O que muda para quem compra moeda para viagem, envia dinheiro ao exterior, importa ou avalia o ouro como reserva de valor.
A moeda está travada na faixa de R$ 5,07 a R$ 5,09 há uma semana. Dois fatores seguram o real: o juro brasileiro ainda muito alto e a queda forte do petróleo, que reduz o medo de inflação. O que pode tirar o dólar dessa faixa é a decisão do Copom amanhã à noite e o relatório de emprego dos EUA na sexta-feira. Quem tem compra programada e não quer correr risco, este é um patamar historicamente confortável para travar parte do valor.
Trump cancelou os ataques ao Irã no fim de semana e anunciou negociação para reabrir o Estreito de Ormuz. O petróleo Brent despencou mais de 4,7% em um único dia, para cerca de US$ 83, acumulando queda perto de 8% na semana — e petróleo barato significa menos inflação no mundo todo. Em paralelo, o Fed manteve os juros americanos na faixa de 3,50%–3,75% em 29 de julho, mas com três diretores votando por alta: o banco central americano não corta juros tão cedo. Aqui dentro, os juros futuros já caíram e o mercado dá 98% de chance de o Copom cortar a Selic para 14,00% amanhã.

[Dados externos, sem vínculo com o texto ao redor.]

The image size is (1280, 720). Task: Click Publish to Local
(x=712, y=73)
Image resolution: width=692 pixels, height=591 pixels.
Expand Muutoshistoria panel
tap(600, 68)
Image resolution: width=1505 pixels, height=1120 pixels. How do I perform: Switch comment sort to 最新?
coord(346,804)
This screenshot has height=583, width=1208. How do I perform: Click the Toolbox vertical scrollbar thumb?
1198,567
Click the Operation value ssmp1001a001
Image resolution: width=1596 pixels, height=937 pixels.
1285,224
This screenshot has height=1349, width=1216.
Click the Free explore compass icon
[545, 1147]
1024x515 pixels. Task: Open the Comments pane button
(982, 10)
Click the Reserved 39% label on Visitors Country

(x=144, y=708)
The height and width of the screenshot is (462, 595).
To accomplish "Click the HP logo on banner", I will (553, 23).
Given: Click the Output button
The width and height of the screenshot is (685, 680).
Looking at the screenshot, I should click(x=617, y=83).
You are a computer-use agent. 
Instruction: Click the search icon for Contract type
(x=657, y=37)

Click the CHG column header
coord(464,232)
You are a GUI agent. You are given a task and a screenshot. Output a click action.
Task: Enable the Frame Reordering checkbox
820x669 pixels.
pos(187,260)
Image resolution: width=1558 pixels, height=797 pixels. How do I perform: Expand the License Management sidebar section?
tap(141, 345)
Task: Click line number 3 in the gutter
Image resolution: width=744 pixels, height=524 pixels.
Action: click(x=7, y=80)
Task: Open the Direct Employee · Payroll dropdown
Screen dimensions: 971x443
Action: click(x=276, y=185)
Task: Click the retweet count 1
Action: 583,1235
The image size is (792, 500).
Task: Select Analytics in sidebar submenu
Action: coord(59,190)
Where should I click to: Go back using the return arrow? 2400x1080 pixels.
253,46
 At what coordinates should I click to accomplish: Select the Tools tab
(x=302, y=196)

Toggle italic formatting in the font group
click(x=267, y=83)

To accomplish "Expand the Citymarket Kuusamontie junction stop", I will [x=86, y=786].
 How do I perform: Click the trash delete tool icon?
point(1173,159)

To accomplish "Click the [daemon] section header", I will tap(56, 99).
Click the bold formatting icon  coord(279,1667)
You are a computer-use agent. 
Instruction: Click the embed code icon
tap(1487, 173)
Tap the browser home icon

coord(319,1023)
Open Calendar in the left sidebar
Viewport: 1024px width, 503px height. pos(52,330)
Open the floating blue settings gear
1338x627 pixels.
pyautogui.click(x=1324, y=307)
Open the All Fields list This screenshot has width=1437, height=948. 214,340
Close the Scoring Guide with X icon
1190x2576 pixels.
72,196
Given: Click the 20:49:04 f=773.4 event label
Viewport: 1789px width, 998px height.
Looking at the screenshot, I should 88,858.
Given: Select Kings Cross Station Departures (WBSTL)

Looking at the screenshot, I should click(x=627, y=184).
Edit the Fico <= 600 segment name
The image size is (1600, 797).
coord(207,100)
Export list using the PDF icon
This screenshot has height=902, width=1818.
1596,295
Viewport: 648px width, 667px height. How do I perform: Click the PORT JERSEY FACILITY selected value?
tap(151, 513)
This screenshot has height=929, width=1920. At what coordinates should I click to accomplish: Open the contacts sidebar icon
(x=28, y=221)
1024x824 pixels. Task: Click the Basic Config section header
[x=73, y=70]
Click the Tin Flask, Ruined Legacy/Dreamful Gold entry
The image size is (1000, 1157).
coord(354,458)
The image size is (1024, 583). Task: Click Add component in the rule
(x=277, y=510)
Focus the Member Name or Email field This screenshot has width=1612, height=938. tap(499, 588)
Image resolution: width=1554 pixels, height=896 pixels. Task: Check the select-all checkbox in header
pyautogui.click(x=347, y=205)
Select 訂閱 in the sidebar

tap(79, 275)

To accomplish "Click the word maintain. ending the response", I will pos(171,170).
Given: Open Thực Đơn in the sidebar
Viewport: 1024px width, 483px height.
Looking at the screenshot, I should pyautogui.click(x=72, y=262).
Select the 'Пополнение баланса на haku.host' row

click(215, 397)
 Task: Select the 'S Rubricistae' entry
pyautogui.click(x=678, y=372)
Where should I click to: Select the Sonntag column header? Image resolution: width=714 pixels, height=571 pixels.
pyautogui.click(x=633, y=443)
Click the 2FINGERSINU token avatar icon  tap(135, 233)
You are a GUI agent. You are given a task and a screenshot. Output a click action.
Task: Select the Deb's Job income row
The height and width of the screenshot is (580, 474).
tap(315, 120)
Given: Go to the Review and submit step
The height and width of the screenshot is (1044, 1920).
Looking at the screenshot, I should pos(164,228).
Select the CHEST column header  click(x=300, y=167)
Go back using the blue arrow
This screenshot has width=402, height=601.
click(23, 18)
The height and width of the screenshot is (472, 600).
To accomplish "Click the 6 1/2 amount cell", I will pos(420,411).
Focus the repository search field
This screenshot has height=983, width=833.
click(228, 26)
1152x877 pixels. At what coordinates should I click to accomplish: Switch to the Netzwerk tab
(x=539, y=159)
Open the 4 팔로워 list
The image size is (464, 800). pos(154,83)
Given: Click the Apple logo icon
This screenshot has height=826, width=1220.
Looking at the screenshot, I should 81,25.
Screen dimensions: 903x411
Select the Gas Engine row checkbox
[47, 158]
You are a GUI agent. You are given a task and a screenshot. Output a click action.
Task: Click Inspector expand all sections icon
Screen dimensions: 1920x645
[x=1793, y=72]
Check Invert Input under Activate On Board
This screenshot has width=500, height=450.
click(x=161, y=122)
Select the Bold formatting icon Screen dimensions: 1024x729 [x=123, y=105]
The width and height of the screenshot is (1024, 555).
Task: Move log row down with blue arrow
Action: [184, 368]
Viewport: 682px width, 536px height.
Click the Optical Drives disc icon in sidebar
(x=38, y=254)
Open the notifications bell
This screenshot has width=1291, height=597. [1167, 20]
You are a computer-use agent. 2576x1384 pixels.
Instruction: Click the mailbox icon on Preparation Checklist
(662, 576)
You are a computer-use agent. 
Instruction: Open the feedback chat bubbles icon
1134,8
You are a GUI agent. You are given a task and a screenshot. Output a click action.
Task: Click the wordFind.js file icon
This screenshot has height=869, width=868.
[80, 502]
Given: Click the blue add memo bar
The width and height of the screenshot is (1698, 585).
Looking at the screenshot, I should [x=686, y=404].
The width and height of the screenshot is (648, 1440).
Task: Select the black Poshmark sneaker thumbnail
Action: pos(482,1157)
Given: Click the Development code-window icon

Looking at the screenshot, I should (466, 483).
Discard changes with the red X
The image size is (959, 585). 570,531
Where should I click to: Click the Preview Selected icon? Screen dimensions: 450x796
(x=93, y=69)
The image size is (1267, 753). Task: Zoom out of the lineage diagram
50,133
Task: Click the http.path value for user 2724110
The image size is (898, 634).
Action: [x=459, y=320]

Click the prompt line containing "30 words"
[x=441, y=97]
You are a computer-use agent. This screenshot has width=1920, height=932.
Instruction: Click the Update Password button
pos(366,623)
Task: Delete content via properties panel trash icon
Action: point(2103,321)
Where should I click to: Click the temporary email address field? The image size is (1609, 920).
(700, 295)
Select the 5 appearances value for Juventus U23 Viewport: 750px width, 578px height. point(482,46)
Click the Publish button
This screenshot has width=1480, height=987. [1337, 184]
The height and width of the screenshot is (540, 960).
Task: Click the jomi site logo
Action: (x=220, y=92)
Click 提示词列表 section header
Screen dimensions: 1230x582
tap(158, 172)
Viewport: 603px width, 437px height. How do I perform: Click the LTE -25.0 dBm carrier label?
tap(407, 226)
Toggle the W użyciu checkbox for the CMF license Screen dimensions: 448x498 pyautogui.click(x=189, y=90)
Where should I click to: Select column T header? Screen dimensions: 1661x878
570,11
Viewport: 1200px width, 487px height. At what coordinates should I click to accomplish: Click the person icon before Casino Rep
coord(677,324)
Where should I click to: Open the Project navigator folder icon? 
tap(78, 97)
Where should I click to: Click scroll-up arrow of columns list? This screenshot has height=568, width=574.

Na sexta-feira (31/07), o Tesouro americano comprou ienes em ação coordenada com o Japão — a primeira compra de ienes por Washington desde 1998. O dólar, que chegou a valer quase 164 ienes (o maior nível desde 1986), recuou para a casa de 156 ienes. O efeito passou para todas as moedas: o índice DXY, que mede o dólar contra as principais divisas, caiu abaixo de 100 pontos. Traduzindo para o seu bolso: viagem ao Japão e compras em ienes ficaram cerca de 4% mais caras em poucos dias; já euro e libra seguem firmes, sem alívio para quem viaja à Europa. Para quem envia ou recebe em dólar, esse enfraquecimento global da moeda americana é o que está segurando o real.
O metal está 27% abaixo do recorde de janeiro e trabalha travado perto de US$ 4.000 há semanas. Para quem acumula em etapas, esse patamar é um bom momento de comprar mais e melhorar o custo médio de aquisição.
Vender agora é realizar prejuízo contra o topo do ano. O ouro segue 19,7% acima de 12 meses atrás e os bancos centrais continuam comprando. Manter a posição é a leitura dos especialistas da Rede Câmbio Seguro.
US$ 4.086 a onça, em alta de 0,75% nesta terça após dado fraco de emprego nos EUA. Alta de 19,7% em 12 meses. Paridade de hoje: R$ 666 a grama.
Juro americano alto tira atratividade do ouro, que não paga rendimento. Mas o JOLTS de hoje veio fraco (7,36 mi de vagas, abaixo do esperado): mercado de trabalho esfriando trava o Fed e devolve fôlego ao metal.
IOF de 0% na maioria dos casos. Com o dólar em R$ 5,08 e o câmbio estável, é uma janela boa para antecipar pagamentos de fornecedores no exterior.
IOF de 1,1%. Patamar de câmbio confortável para quem envia recursos a aplicações lá fora de forma programada.
Recebe menos reais por dólar do que em junho. Se puder aguardar, o pós-Copom e o payroll de sexta podem abrir uma janela melhor.
Manutenção, estudo e família: fracionar a remessa ao longo do mês reduz o risco de pegar o pior dia numa semana de decisão de juros.